Premi meno cari e frodi in diminuzione, la strada tracciata dalle polizze auto sembra costellata di successi, eccezion fatta per il continuo rallentamento della liberalizzazione del settore. Il recente rapporto annuale pubblicato dall'Ania (l'Associazione Nazionale delle Imprese Assicuratrici) evidenzia alcuni dati significativi, tra cui la diminuzione dello 0,8% dei premi assicurativi.
Buone dunque le performance del settore nonostante la difficile congiuntura economica. La raccolta premi è infatti in crescita del 5,4%, sostiene l'Ania, a fronte di una raccolta negativa dell'Rc Auto: una diminuzione tra l'1% e il 2%, collegata anche ad una flessione dei prezzi medi delle polizze che negli ultimi 4 anni sono scesi dell'8,3%.
Frodi in calo
Buoni risultati anche sul fronte delle frodi sull'assicurazione Rc Auto, che registrano un significativo calo, sia a livello nazionale che regionale. Nel documento redatto dall'Ania emerge come sia la Campania la Regione con il più alto numero di frodi in assoluto per quanto riguarda gli incidenti, con più di una truffa per ogni dieci sinistri, mentre è la Puglia a guidare la classifica delle frodi sui furti di autovetture, con una percentuale del 6,4%, che sale al 7,4% nel capoluogo Bari. La Campania, in questa classifica, si colloca comunque al secondo posto, con una percentuale del 4,4% che sale al 5,9% nella sola Napoli.
Assicurazioni antisismiche
Alla luce dei nuovi e tragici eventi di cronaca sono state prospettate alcune significative novità per le assicurazioni domestiche. Definito un "Paese relativamente sottoassicurato" l'Italia potrebbe necessitare, sottolineano gli esperti, di un "utilizzo più ampio e razionale dello strumento assicurativo, che in taluni settori può trasformare una fonte di costo per la finanza pubblica in un'occasione di sviluppo di nuovi mercati, di piu' efficiente gestione delle risorse, di alleggerimento del prelievo fiscale e contributivo".
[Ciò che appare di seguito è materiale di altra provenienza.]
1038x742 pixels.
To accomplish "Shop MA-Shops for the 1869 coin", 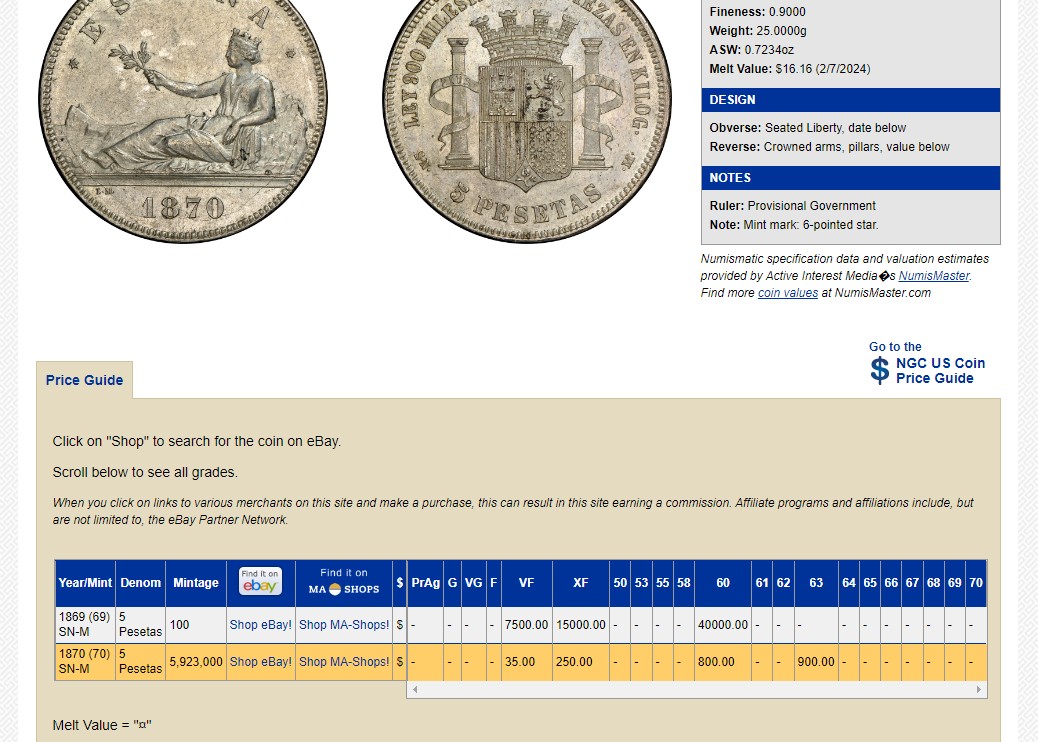I will pos(344,625).
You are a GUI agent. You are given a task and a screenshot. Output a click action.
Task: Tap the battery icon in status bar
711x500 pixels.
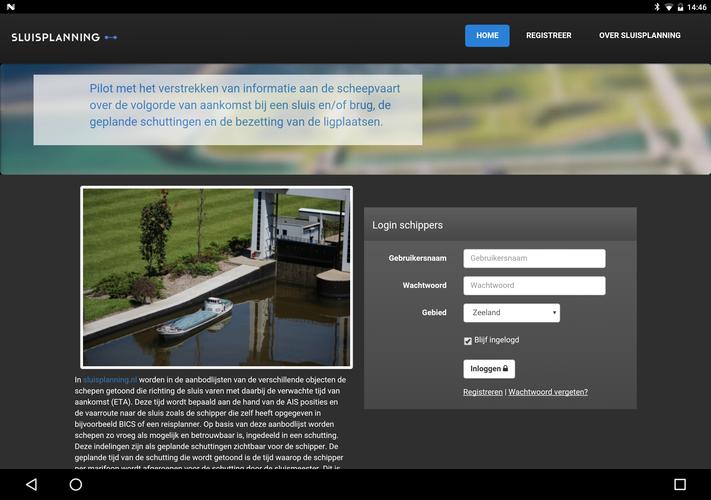(x=681, y=7)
Il ministro dello Sviluppo Economico Scajola sostiene che sia auspicabile un'assicurazione contro i rischi catastrofali, anche attraverso idonee forme di partnership pubblico-privato. Il ministro spiega che "non si tratta di introdurre una nuova tassa sulla casa, ma di realizzare una forma di protezione dai rischi catastrofali più razionale, più equa, più efficiente".
Il plurimandato va in pensione
Intanto è stato dato il via libera alla Camera per il testo dell'art. 21 del ddl "Sviluppo e Energia" sul ripristino dei contratti pluriennali per le polizze assicurative.
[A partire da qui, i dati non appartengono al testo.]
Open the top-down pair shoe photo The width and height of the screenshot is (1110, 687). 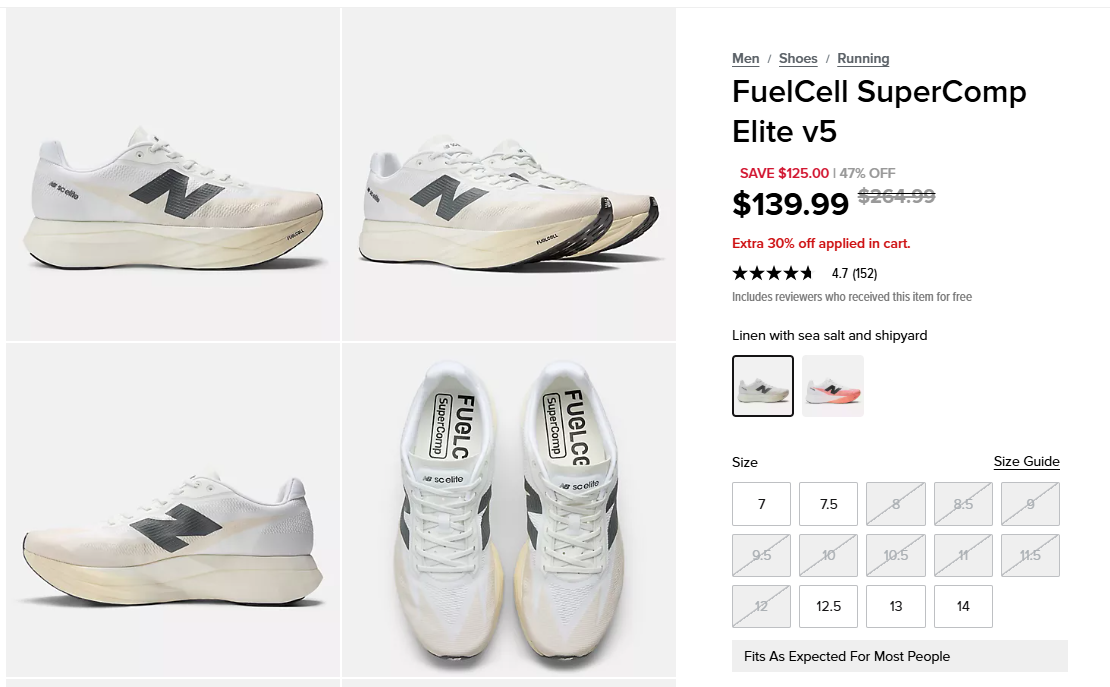509,511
Rispetto a quanto introdotto con le liberalizzazioni Bersani il nuovo provvedimento dà la possibilità all'assicuratore di proporre una copertura di durata pluriennale in alternativa ad una annuale, a fronte però di una riduzione del premio rispetto a quello previsto per la stessa copertura dal contratto annuale.
Nel caso in cui il contratto superi i cinque anni, l'assicurato, trascorso il quinquennio, avrà la possibilità di recedere dal contratto con preavviso di sessanta giorni.
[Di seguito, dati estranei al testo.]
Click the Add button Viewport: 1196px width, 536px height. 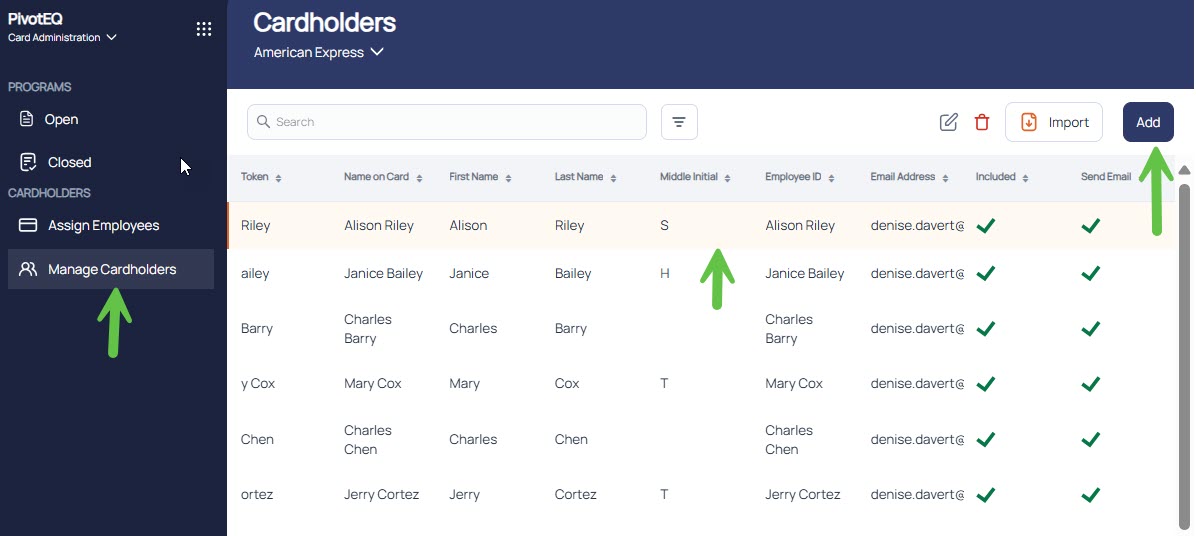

Di fatto il provvedimento introduce la possibilità per l'assicurato di recedere dal contratto solo se supera i cinque anni. Ttrascorso il quinquennio la rescissione del contratto avrà effetto dalla fine dell'annualità nel corso della quale la facoltà di recesso è stata esercitata, "in quanto - stabilisce il testo di legge - tali previsioni potrebbero rallentare il processo di liberalizzazione del mercato assicurativo".
Stress test in vista
Tra le tante novità per il settore anche uno stress test targato ISVAP, per saggiare la tenuta del mercato in termini finanziari a seguito della crisi del 2008 ed i relativi fattori di vulnerabilità. Lo stess test va ad aggiungersi ai consueti aggiornamenti mensili sull'andamento di premi, riscatti ed investimenti.